The decline in civility is not the cause but a symptom of the breakdown in the effectiveness of the Senate in the last two years. The Senate hasn’t done much and has become so partisan because its leadership has tried to shield members from tough votes that could expose them to potential political attacks.
One way to avoid such votes is to deny the minority the right to offer amendments, and there is a parliamentary procedure available to the leader to achieve that. But in absolutely controlling the debate, the majority leader of the Senate effectively becomes the equivalent of the Speaker of the House: in total control and able to stifle the minority party’s voice. Rather than enshrine that in Senate precedent, as the current leader has said he will try to do, the Senate should stick with the rules that have guided it for many decades. The problem today is not the rules; it’s the overly partisan nature of some leaders and many followers.
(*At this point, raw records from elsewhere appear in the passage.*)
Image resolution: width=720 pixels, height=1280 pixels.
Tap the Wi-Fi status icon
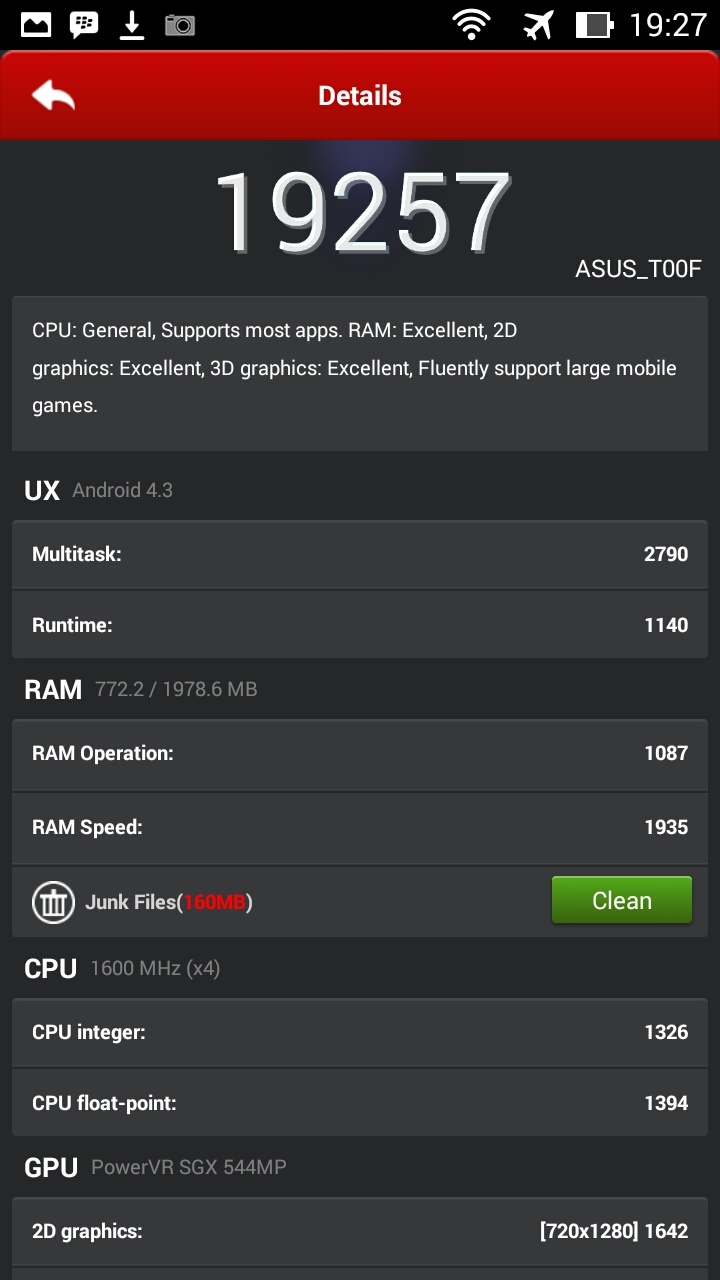pyautogui.click(x=471, y=24)
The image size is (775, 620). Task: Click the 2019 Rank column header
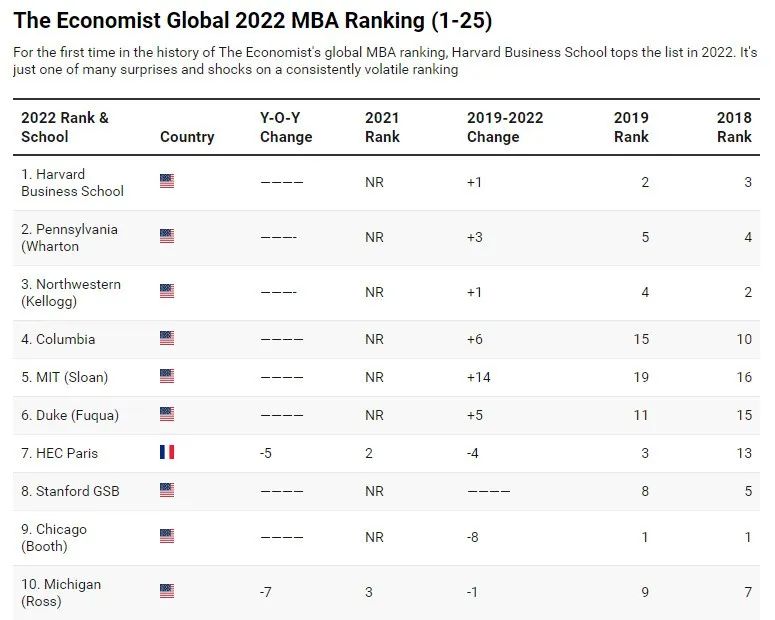631,127
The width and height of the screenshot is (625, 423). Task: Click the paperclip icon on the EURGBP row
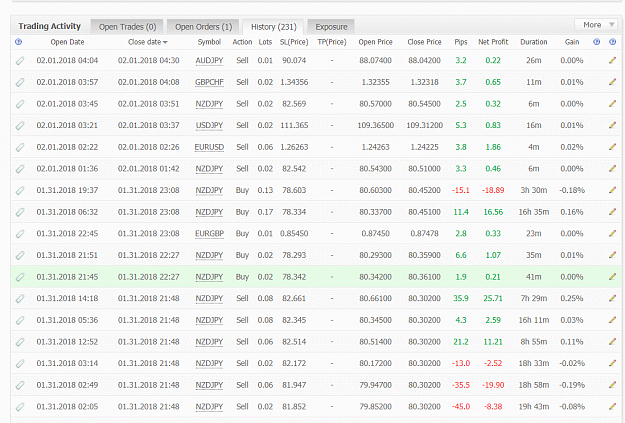[20, 234]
The new dynamic of the 24/7 media cycle and the Twitter age has fostered this partisanship and constant politicking. Indeed, it seems that the next election has already begun almost as soon as the previous one has wrapped up. In this era of nonstop politics, the right kind of leadership is even more important—from the president and from those in Congress.
I can’t imagine a better job than representing Arizonans—and all Americans—in the United States Senate. That I have chosen not to seek re-election has little to do with the less appealing aspects of the job (some discussed here), but, rather, my sense that, for me, this was the right time. I wish the best for all who resume the work of the Senate on January 3.